92cat008.jpgすでにお伝えしたように肺高血圧症も種類があって、それぞれのタイプがありますから、治療方法も異なってきます。
心臓の左側(左心)の病気や肺そのものに疾患がある場合は、まず元の病気の治療が行われます。血栓(※参照)が肺動脈に詰まって心臓から肺へ血液を送りにくくなる血栓塞栓性肺高血圧ではヘパリンの注射やワルファリンを内服する抗凝固療法が行われます。
また、何らかの原因で肺動脈が狭くなり、血液が通りにくくなった状態では、薬によって血管を拡げる血管拡張剤が使用されます。

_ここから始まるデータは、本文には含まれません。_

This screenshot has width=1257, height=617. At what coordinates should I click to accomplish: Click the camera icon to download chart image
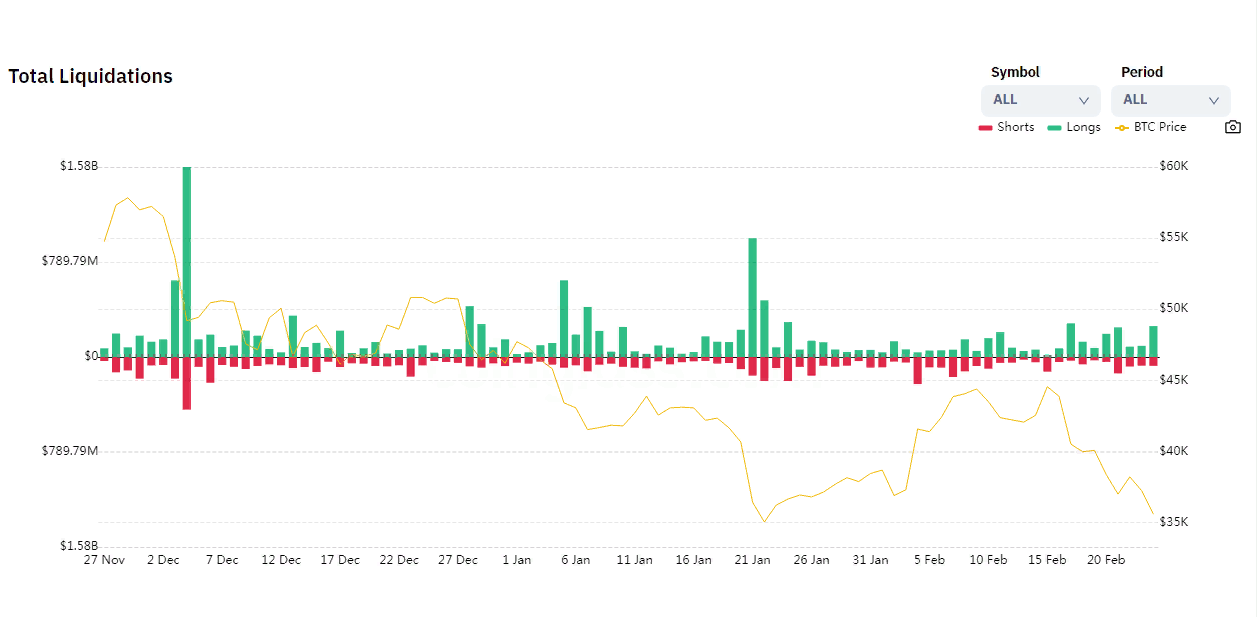(x=1233, y=127)
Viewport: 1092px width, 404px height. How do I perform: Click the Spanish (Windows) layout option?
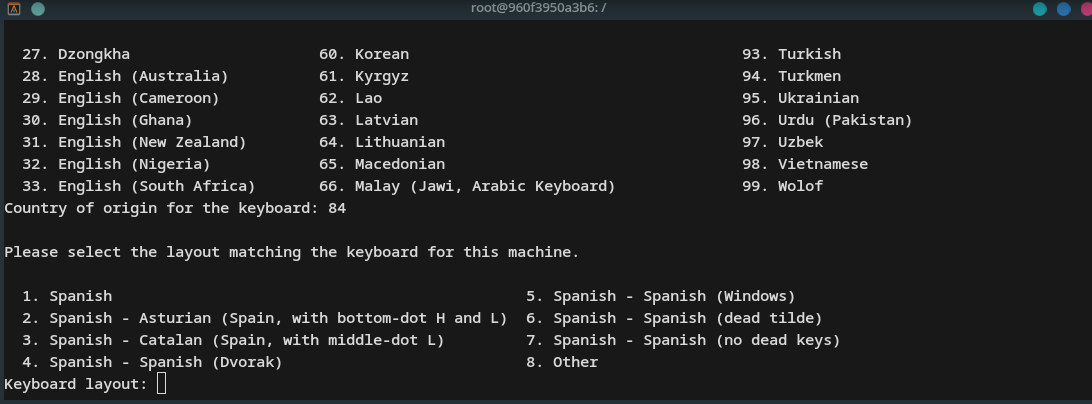click(x=660, y=296)

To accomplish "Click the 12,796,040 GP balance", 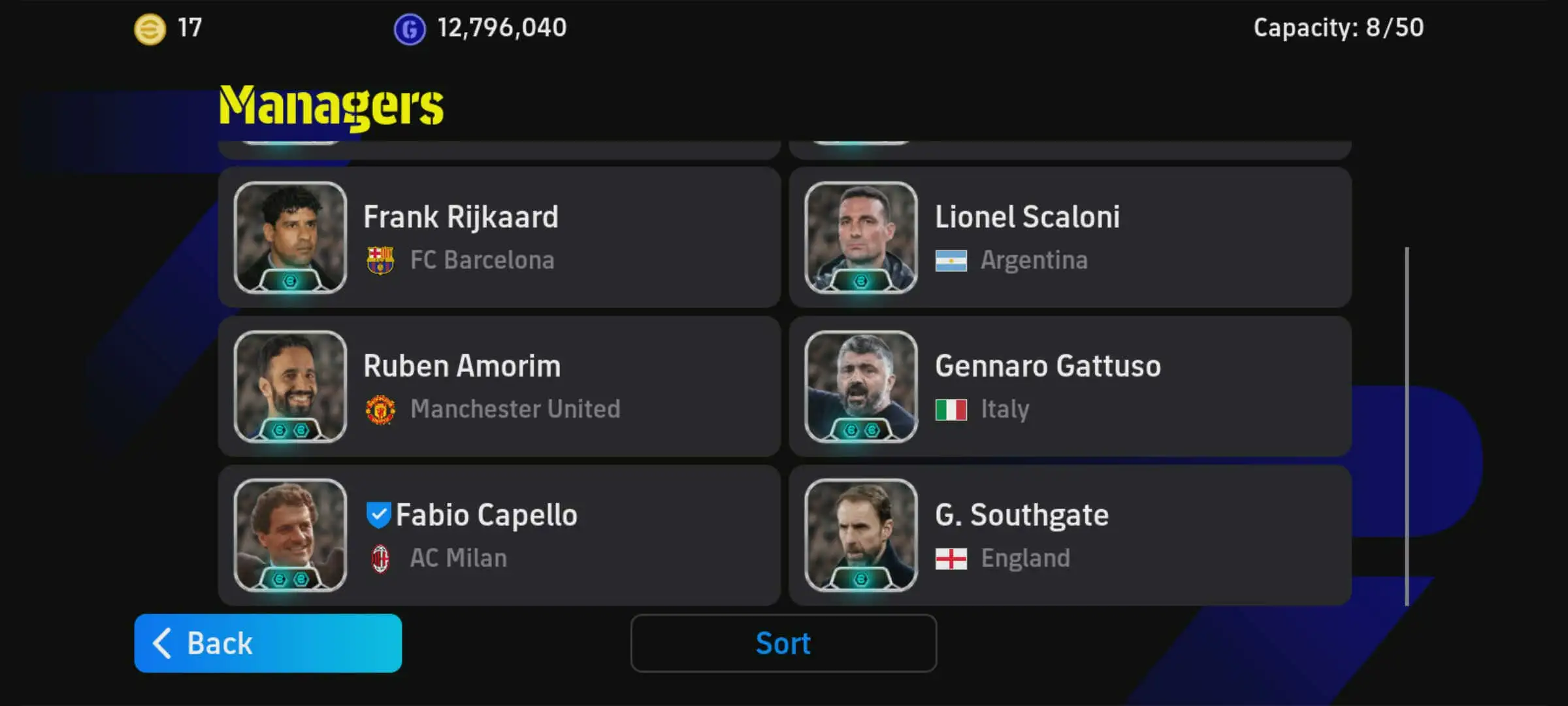I will [x=502, y=27].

日本で治療に使われている主な薬はシルデナフィル、タダラフィル、ベラプロスト、ボセンタン、アンブリセンタンなどの飲み薬で、効果が不十分であれば注射薬(エポプロステノール)が必要となります。
低酸素は肺血管を収縮させてしまうので、低酸素状態では酸素吸入療法が行われたりします。
最大限に治療を行なっても病状が進んでいく場合には、肺移植も考慮されるのですが、日本ではなかなかドナー(臓器提供者)がみつからないのが現状です。
※:肺の血栓は器質化血栓といって大きな血の塊ではなく、小さな血栓が肺に流れ着いて、血管壁にくっついて結果として肺動脈の内腔にできてしまう膠原線維の膜です。  このような余計な膜によって血液の流れはさえぎられてしまうのです。